2023-06-06 06:29:44 ET
Summary
- Rush Street has a proprietary online gaming platform that allows for quick implementation of new features and improved player experience, potentially leading to higher ARPU.
- RSI's 1Q23 results showed a significant improvement in adj. EBITDA margin, suggesting the company is on track to become profitable in the near future.

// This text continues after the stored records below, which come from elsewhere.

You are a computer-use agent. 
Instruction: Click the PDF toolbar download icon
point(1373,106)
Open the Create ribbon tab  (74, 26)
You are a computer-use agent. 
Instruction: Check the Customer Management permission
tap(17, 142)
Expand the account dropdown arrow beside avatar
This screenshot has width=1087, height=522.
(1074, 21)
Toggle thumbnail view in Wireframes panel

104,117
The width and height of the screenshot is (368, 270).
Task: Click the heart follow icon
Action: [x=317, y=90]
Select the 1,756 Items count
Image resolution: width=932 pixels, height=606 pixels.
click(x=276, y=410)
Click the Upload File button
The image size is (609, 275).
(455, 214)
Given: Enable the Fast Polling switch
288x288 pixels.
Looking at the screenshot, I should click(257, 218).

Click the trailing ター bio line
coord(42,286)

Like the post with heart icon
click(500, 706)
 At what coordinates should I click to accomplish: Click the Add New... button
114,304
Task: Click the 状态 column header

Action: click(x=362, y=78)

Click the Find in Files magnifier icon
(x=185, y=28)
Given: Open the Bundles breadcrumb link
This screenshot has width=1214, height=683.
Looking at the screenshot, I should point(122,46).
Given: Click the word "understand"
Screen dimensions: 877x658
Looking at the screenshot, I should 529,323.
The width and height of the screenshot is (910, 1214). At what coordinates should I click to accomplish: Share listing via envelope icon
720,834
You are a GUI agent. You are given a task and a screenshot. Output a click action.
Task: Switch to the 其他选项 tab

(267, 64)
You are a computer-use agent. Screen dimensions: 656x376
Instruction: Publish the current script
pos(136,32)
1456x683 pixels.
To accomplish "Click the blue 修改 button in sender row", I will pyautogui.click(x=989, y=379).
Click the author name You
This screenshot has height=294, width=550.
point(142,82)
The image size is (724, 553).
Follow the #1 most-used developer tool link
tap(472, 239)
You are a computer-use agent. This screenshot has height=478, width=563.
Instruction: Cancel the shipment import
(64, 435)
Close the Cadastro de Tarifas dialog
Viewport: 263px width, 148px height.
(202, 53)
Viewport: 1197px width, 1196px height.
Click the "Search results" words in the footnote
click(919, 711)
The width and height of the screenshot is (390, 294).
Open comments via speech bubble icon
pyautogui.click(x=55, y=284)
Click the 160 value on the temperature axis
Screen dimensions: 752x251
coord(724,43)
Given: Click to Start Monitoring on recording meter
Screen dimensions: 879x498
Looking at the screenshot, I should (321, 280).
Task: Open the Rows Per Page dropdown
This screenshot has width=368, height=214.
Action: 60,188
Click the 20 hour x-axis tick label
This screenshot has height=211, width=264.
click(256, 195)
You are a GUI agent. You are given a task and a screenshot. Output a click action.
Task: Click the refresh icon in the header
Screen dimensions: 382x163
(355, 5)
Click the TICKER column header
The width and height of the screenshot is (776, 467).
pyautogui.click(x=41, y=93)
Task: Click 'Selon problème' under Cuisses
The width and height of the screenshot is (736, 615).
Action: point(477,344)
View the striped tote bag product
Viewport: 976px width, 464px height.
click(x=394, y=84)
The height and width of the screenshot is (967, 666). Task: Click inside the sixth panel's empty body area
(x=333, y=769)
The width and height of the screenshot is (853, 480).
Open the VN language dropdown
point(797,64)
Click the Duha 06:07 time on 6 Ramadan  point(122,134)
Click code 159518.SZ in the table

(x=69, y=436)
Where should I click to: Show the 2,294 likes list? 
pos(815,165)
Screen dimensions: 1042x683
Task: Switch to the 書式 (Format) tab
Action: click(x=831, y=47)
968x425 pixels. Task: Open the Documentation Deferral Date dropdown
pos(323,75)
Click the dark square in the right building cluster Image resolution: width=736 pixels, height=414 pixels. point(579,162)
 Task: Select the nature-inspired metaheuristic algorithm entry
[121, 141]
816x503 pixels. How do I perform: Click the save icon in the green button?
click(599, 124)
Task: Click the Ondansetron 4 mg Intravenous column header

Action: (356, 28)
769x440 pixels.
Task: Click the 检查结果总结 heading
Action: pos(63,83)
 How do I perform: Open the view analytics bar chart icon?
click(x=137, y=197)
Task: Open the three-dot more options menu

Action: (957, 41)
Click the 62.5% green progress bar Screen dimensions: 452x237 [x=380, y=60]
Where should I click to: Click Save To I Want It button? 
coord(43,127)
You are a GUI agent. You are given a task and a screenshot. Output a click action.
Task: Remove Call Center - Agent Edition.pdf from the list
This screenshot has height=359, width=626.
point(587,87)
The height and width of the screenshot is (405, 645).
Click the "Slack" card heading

- RSI stock's current valuation is attractive compared to peers, and as profitability becomes evident, the share price is expected to rise.
Thesis
Rush Street Interactive ( RSI ) owns their own online gaming platform, which allows them to quickly implement new features and improve the player experience. This proprietary platform is also more cost-effective and generates higher ARPU than competitors who license their technology. RSI also has control over their underlying technology stack, which allows them to scale efficiently and offer a user-friendly interface. The online gaming industry has seen significant growth recently due to increasing legalization and privatization, as well as rising consumer use of digital entertainment platforms. Even though the stock hasn't done as well as I'd like it to (something I attribute to the macro environment), I still find the potential gains to be compelling. Based on the results of the most recent quarter, I believe that RSI is well on its way to profitability and will continue to reinvest in those areas where it has a competitive advantage by developing proprietary features and functionalities that drive market share. In my opinion, RSI's stock price will begin to respond eventually now that profitability is on the horizon. I reiterate my buy rating .
Solid margin improvement
As there was no coverage on RSI 1Q23 performance, I would give the headline numbers here for easier reference. In 1Q23, RSI generated $162.4 million revenue and $8.7M of Adj. EBITDA loss. While some might argue that RSI missed consensus 1Q23 revenue estimates, I believe the focus was not on the revenue line, instead, it is on the adj. EBITDA line which came in much better than I expected. Adj. EBITDA margin is now ~-10%, which is a ~450bps improvement from previous quarter and 25pts improvement from 1Q22. This suggests that RSI has found a way to moderate its marketing expenditures to maintain 20+% growth, and I anticipate further slowdown in marketing expenditures for the remainder of the year due to the fewer number of new state launches and more rational competition. In short, there is a good chance that RSI can exit FY23 at adj. EBITDA positive on a run-rate basis. While consensus is already expecting this in 4Q23, with ~$5 million adj. EBITDA, I believe there is a part of the market that is not buying this yet. As such, the moment RSI passes that hurdle to become adj. EBTIDA positive, I believe the fund flows into RSI will push valuation and the share price up. This is especially true when we comps RSI against peers.
iGaming
I think RSI has been so successful because of their knowledge of iGaming and the fact that they have figured out how to enhance the user experience with games like Bingo, scratch offs, slot tournaments, and squares. While there is no standard way to measure user experience, I believe the metrics released by management during the 1Q23 earnings made it clear that players retention rates are strong (which supports the idea that user experience is great).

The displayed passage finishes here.